Many influential people are saying the US is in recession now. This is effectively confirmed by the early estimation of US GDP, which suggests negative growth in the September quarter.

Will the US recession be deep or will it be long? Or could it be both deep and long?

My money is on the US recession being sharp but short. The win by Barack Obama, predicted by all the polls, would bring to the stage a new president with a message of hope and necessary change.

US monetary policy has been eased and fiscal policy is adding further stimulus. American resilience and entrepreneurial flair will do the rest.

Australian monetary and fiscal policy have already been eased. The easing is pre-emptive, in marked contrast to previous post-war experience.

In both the recessions of 1981-82 and 1990-91 fiscal policy and monetary policy were eased only when it was blindingly obvious that the economy was in trouble. In the mini-boom of the mid-80s, fiscal and monetary policy were tightened pre-emptively and this prevented - or at least delayed - the usual boom and bust scenario.

Monetary policy has notoriously been moved too little, too late, meaning cash rates have risen too slowly in booms and thus eventually have had to rise more than might have otherwise been necessary.

Cash rates have also been required to remain high for enough time to ensure the "recessions we have had to have" were sufficient to reduce inflation.

In the long China boom, Australian cash rates were again raised too slowly and as a result eventually went higher than they needed to.

But the subsequent easing this time was far more timely and there already has been a 125 basis point cuts from the high point of 7.25 per cent.

Today is that one day in the year when the nation stops for a horse race. In Henry's day that meant the board meeting was suspended and members and advisers adjourned to the dining room where a television set was provided so the race could be followed.

Nowadays, with an announcement of the board's decision required by 2.30pm, the meeting must of necessity be far brisker, with papers taken as read and only the most telling questions asked and answered.

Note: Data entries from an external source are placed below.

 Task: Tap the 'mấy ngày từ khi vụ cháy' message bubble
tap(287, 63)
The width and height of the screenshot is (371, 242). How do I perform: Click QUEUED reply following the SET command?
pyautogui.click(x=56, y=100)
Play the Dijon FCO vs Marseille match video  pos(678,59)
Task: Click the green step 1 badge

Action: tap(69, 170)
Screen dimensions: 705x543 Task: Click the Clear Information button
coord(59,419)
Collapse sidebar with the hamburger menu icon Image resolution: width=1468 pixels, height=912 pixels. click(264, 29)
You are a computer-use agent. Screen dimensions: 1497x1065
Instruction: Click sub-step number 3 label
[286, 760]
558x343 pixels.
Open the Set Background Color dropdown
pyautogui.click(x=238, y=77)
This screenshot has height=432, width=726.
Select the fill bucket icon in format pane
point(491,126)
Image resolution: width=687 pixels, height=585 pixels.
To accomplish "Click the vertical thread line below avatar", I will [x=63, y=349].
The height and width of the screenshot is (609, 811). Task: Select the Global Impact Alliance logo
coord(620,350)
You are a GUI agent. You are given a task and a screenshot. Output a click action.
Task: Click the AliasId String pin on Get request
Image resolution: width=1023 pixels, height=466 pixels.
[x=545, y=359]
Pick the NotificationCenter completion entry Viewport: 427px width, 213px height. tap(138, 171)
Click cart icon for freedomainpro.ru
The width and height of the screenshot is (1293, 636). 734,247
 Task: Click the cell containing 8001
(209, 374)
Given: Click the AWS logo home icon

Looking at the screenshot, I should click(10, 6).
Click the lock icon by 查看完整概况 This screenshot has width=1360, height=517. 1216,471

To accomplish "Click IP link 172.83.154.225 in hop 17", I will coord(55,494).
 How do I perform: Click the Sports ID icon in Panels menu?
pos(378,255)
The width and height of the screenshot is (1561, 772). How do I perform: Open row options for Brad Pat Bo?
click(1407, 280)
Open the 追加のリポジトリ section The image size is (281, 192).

We have all been given a pretty good idea of the thinking of the management of the Reserve Bank. I refer to the fine recent paper by Deputy-Governor Ric Battellino.

"The daily barrage of gloom and doom" makes it easy to lose perspective, a situation that Battellino sets out to remedy.

Over the past five years, "the amount of money that Australian households had left over to spend, after paying taxes and interest on all their loans, grew in real terms at the fastest rate in over 30 years".

This was due to fast growth of wage and salary incomes (average 7.5 per cent per annum), fast growth of income from investments (17 per cent a year, apart from capital gains on shares), tax cuts and modest inflation.

Real disposable income grew at an astonishing 6.1 per cent annually. This growth greatly exceeded that of any other developed economy - US growth was half this, for example.

Furthermore, strong growth was evenly spread over the income levels. Growth was reasonably egalitarian.

Of necessity growth will be far slower for the next year or so, but then should pick up again. "Australia remains, after all, a very dynamic economy."

Battellino looks carefully at household balance sheets. Assets are far higher than liabilities.

Assets are largely in market-linked investments, mostly shares whose performance over the long term greatly exceeds that of fixed interest.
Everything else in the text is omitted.